The two painters are contributors to the exhibition
and not happy about where their paintings have been placed. They don’t say as much but they eye the prized space where Sam’s painting will hang, and while they don’t talk about favourites or Tess playing favourites, their talk and their manner imply as much. It is, she muses, unavoidable, possibly even good. All this tension. Everybody living so close to one another, everyone’s paths crossing all the time because the city is small as far as cities go and nobody can leave. As much as they want to leave, they’ve had to stay here all these years and see it through. But, unlike the others, Tess does not want this to change. And has never wanted this to change. She, more than any of the others, is in a position to see the talent that has miraculously assembled in this regional city, shut off from the great world by the sad and violent years of the war. They are, she has silently noted time and again, better than they know, and she, more than any of them, can see this. They are too deeply immersed in the moment they are creating to see this, too busy creating and fighting to notice, too preoccupied with wishing themselves elsewhere to see what is happening here. They miss all of this, but she doesn’t. And so, when they complain about where their paintings will be placed, when, without saying as much, they imply favourites and favouritism and look longingly at the space in the gallery reserved for Sam’s painting, it is all part of this moment.

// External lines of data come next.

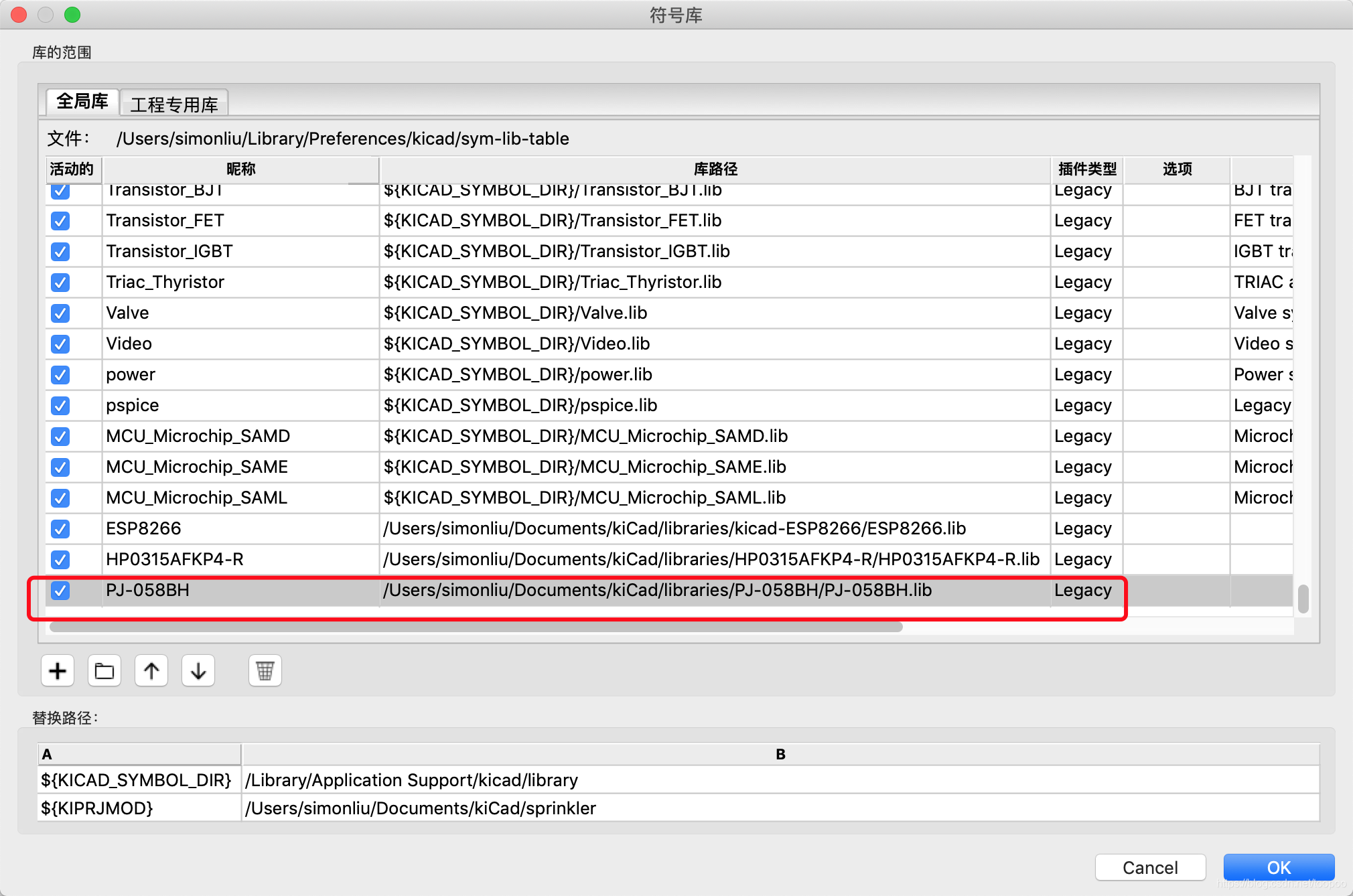The image size is (1353, 896).
Task: Move selected library up with arrow icon
Action: (x=151, y=670)
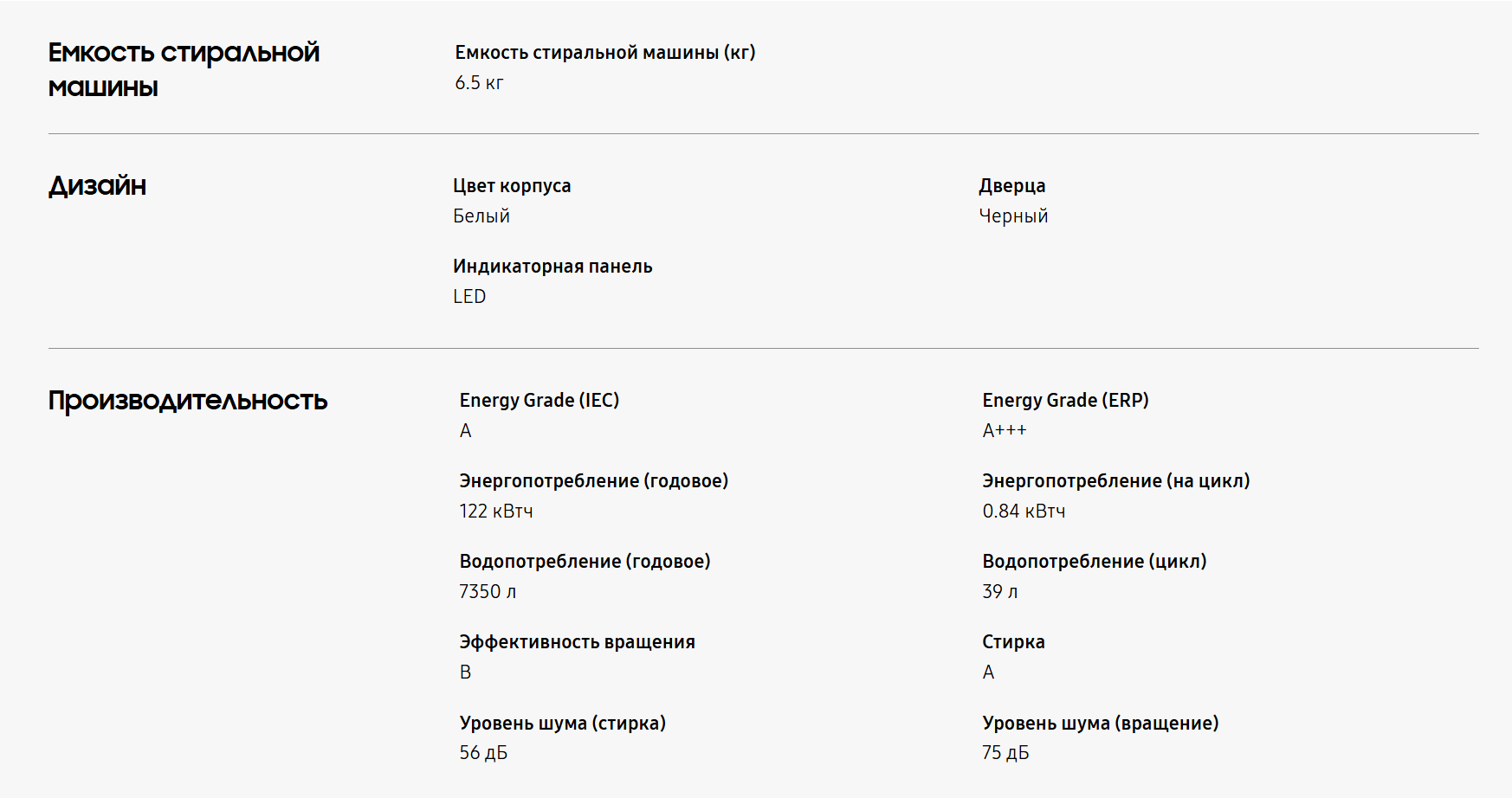This screenshot has height=798, width=1512.
Task: Click the 'Цвет корпуса' label
Action: (x=511, y=186)
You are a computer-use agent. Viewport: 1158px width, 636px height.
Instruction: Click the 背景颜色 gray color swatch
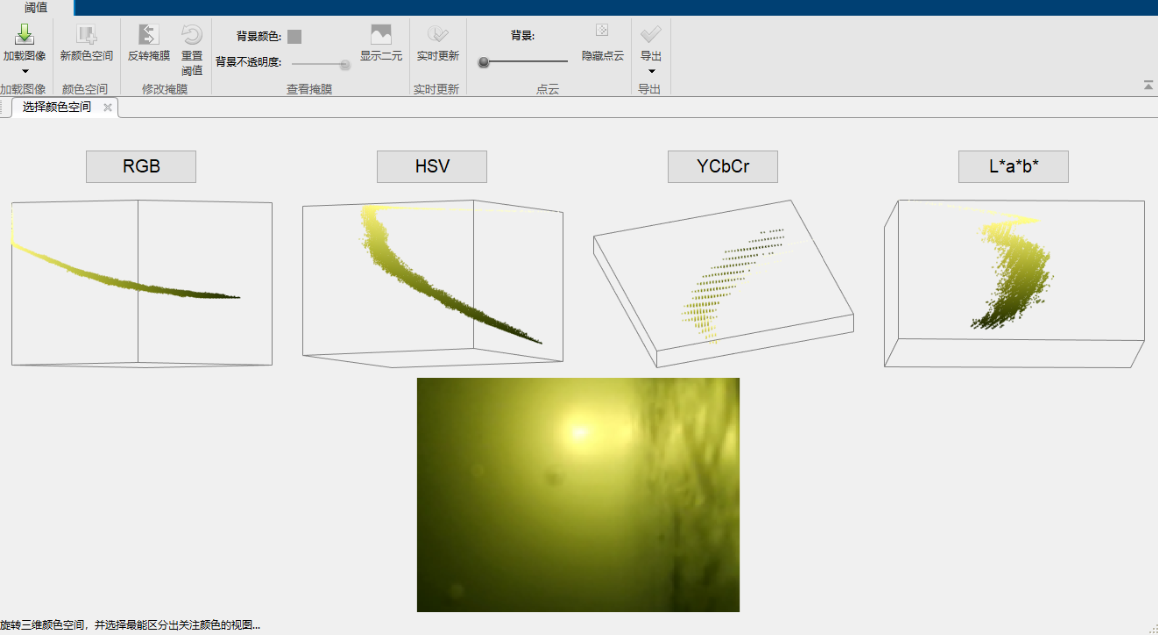[294, 37]
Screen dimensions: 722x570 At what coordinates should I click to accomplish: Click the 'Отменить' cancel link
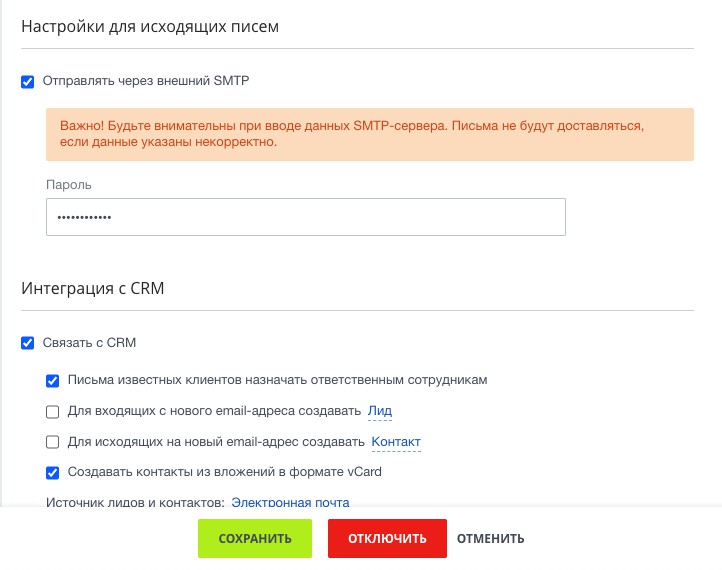[x=490, y=538]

And it is, she has long concluded, one that will never come again: this convergence of people, place and time. A small city, shut off from the world, bickering and
squabbling, both petty and grand, but bursting with its moment. They are a small miracle, this assembly of artists to which this room is testament, something that comes along once only, but they are too busy squabbling over whose paintings should go where to realise just what they’ve done.

And when she thinks of many of them, she gives them a name that has an irresistible aptness. She can’t help it. Like Dada or Fauve, it seems only right to her that they have a name. Even if nobody else knows it. Or ever hears it. And the one that comes to her, over and over again, is one of those funny names: Angry Penguins. The name of the magazine that printed the poems that launched the man who never was and created the ‘affair’. An odd name. A goobledygook one. But she likes it. Angry Penguin. Angry Penguins. Bright young things in dinner suits. Children, really. Gifted children, but children. Playing happily one moment, tantrums the next and at one another’s throats. Fins, like arms, flapping frantically. Yes, it fits, she muses, a Mona Lisa smile at the corners of her lips. Something irresistible to it. But as much as the thought appeals to her and irresistible as it may be, she keeps the playful thought to herself. Christenings have their time and place, and this is not it. Time will, in fact, eventually give them this very name, and a mystic smile will once again come to Tess’s lips when it does. But for the moment, they have no name; they are just this miraculous assembly that will not come again.